Friday, September 11, 2009

Borderless & Boundless: Hatred and Compassion

Originally written September 19, 2001

Can our children be soldiers of peace?

We reach for new words; we have beheld and endured an unprecedented level of horror, and the old words are inadequate to honour our sorrow and sense of unspeakable loss and fear. We have been compelled to acknowledge, not only the tangibility of evil, but its capability and unmerciful force. That members of our own human family could feel and act upon such immeasurable hatred is incomprehensible and unbearably heartbreaking.

It is unbearable to contemplate the agony and deaths, the terror felt so keenly; it is unbearable to ponder the desolation of orphans and widows and widowers...friends and lovers lost. The regrets, the guilt, the hardships. Yes, even from such a distance from which I sit, it is unbearable.

On September 11th, my small town in North Eastern Canada lay as still as a country night as people sat stunned in homes and business, witnessing second-hand the terror in the United States. I broke down upon reflecting on the massive consequence of the losses and suffering. But I felt embarrassed by my though I had no right to mourn so deeply for losses that are not my own. How can I feel so much, so intensely? I didn't understand, and hid my tears from others. How could I help my children understand?

Within hours of the tragedy, Canadians across the country sought for ways to help, inquiring about blood contributions to the Red Cross and relief-fund donations.
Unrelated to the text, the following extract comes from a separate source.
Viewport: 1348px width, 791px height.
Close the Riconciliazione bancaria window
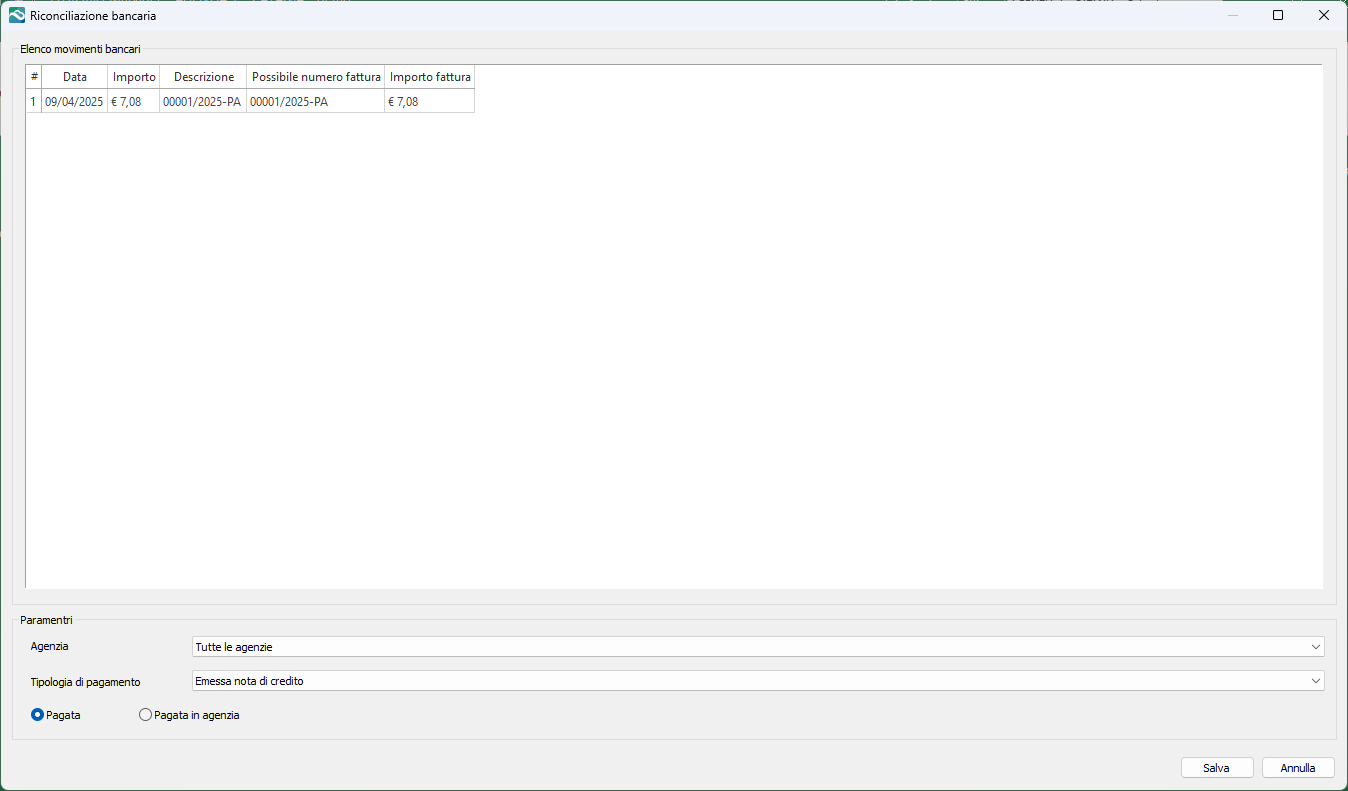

Many folks went to airports to be with the thousands of passengers who were diverted there; we offered solace and company, food, blankets and whatever comfort that could be shared. A group of musicians gave an impromptu concert to passengers, singing songs to lift spirits or help tears flow --mostly to share in the best way they knew. Businesses and individuals have made monetary donations. Vigils held; Prayers spoken; Silence observed. American flags fly half-mast alongside our Canadian flag. And many cry.

The counter-action to the depravity and inhumanity has been human compassion and strength it its full might. Just as joy and sorrow are twins, so, too, it seems are tragedy and triumph. Who cannot be moved by, and proud of, the large and small acts of courage, bravery, leadership, kindness and caring that highlight the aftermath of this abomination? Just as the dead are countless, so, too, are the heroes.

But one distressing result has been the increase in racially motivated assaults on individuals across Canada and the United States. Aside from speaking of the attackers’ moral bankruptcy, these crimes also speak of the attackers ignorance and their willingness to be puppets to the hate-mongers who would see their destruction. If we allow terrorists to turn us against one another, against peaceful members of our North American "melting pot", who, in the end should we fear more? We mustn't assist the evil that yearns to see us butchered!

But how do we combat an enemy that is more an idea than a party? More deaths are to follow as we practice "an eye for an eye" and soon the whole world will be blind with hatred. We are at a crossroads in our human history, and all paths seem washed in blood! Surely this cannot be the outcome. We are living in a new world, seeking sense and new words...and we cannot go back in time no matter how much we yearn for lost loved ones, security and innocence. But surely more blood cannot be the outcome!

I will soon bring a new baby into our world, and my fresh understanding of the globe made me panicked ! How could I bring another innocent into this insanity? . But now I welcome the opportunity to add one more citizen who will be part of a generation who will seek peace and sense in the shadow of this madness that stretches across the planet.

No--I should not be uncomfortable with my tears. Tragedy has no borders; borders cannot not arrest the sweep of sadness. Our compassion is not only rightful but essential to the other war which must be fought: a war against hatred itself. Globally we are moved and we share the loss. Our interpretation of the world may never heal -- but we are bound to one another even more strongly today. We are bound in defiance to the murderous assault on the human spirit.